Marc Abrahams is editor and co-founder of the magazine Annals of Improbable Research. He started the Ig Nobel Prizes honouring achievements that make people laugh, then think.
George Church is director of personalgenomes.org, which provides the world’s only open-access information on human Genomic, Environmental and Trait data. He is also a professor of Genetics at Harvard Medical School.
Londa Schiebinger is Stanford University’s John L Hinds professor of History of Science and director of the EU/US Gendered Innovations in Science, Health & Medicine, Engineering, and Environment.
Ian Foster is director of the Computation Institute in Chicago. His research on high performance distributed and parallel computing has many calling him 'father of Grid computing'.
Brittany Wenger won the 2012 Google Science Fair's Grand Prize for building a cloud-based neural network to accurately assess tissue samples for signs of breast cancer.

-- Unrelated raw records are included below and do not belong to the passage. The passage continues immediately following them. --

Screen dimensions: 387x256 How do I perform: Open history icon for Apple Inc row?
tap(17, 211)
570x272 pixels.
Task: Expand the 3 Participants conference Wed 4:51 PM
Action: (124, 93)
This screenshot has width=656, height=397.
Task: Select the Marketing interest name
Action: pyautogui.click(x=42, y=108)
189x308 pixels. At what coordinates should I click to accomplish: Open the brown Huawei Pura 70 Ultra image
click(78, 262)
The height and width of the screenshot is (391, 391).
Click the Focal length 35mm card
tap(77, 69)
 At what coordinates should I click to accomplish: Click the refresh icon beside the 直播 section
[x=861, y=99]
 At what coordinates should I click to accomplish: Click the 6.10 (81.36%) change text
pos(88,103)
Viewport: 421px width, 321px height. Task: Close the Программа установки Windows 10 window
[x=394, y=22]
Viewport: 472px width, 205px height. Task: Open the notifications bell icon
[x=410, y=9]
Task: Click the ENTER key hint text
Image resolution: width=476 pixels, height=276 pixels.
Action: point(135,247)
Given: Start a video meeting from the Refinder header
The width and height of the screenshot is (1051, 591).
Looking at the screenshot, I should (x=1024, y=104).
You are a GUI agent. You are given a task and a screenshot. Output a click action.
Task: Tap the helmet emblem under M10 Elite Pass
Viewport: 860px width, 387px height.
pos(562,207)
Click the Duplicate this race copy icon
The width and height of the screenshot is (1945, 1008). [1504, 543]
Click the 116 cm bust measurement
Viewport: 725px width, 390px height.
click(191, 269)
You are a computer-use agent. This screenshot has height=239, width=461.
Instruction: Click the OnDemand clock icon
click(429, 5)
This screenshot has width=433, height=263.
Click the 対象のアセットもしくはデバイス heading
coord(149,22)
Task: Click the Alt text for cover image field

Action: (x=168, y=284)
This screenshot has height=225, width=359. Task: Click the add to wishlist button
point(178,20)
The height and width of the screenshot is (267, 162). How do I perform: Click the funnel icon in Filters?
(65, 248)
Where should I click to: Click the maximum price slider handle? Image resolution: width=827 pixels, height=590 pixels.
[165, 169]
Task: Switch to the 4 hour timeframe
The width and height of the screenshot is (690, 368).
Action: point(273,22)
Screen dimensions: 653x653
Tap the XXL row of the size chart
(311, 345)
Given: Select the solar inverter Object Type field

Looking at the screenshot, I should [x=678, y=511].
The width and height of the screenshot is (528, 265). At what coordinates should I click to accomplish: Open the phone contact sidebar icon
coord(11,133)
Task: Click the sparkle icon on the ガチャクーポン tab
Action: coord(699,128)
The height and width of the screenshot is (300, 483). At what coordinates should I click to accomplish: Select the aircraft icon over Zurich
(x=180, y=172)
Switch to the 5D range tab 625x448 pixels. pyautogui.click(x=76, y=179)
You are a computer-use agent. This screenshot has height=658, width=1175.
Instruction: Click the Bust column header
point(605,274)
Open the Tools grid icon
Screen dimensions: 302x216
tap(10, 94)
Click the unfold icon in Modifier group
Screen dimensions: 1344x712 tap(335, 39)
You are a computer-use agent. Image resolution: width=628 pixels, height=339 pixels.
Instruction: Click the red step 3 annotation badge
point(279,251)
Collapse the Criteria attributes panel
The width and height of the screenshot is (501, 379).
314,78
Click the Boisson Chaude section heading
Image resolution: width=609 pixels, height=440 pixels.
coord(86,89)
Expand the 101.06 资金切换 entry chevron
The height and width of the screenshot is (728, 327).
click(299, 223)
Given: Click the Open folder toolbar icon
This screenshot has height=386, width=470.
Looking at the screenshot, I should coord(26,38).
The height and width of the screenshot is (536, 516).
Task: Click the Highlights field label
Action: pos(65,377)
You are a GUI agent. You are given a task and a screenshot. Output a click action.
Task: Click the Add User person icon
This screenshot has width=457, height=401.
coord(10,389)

John Searle is the Slusser Professor of the Philosophy of Mind and Language at UC Berkeley. He is most known for his Chinese room argument and concept of consciousness as a biological phenomenon.
Eliezer Rabinovici is vice president of SESAME and physics professor at Hebrew University. A theoretical physicist, his area of research are quantum field theory and string theory.
Zehra Sayers is a founder of Sabanci University and co-chair of SESAME's Scientific Advisory Committee. Her interests include studying 3D structure to function relationship in biological macromolecules.
Steve Myers is the head of CERN’s Office of Medical Applications. He steered the operation of the Large Hadron Collider from 2010 to 2012. By July 2012, the collider had produced enough events to allow ATLAS and CMS experiments to discover the Higgs boson.
Andrew Vanden Heuvel is a freelance online physics teacher. He was a finalist for the National Online Teacher of the Year 2010 in the United States. He takes classrooms on virtual field trips and was a Google Glass Explorer into the LHC.
Gian Giudice was appointed the 2013 International Jacques Solvay Chair in Physics. A theoretical physicist at CERN, he studies what the Higgs measurement might mean for the fate of the universe.
Becky Parker, MBE, Head of Physics at Simon Langton Grammar School, has inspired many students to pursue science. She won the first RAS Patrick Moore Medal for outstanding work as a teacher of astronomy.
Bijan Chemirani is a French-born percussionist who learned to play the zarb from his father, Djamchid Chemirani. He performed with his brothers, Keyvan and Jamshid, for many years. Bijan also plays other Iranian instruments such as the daf, riqq, and cajon.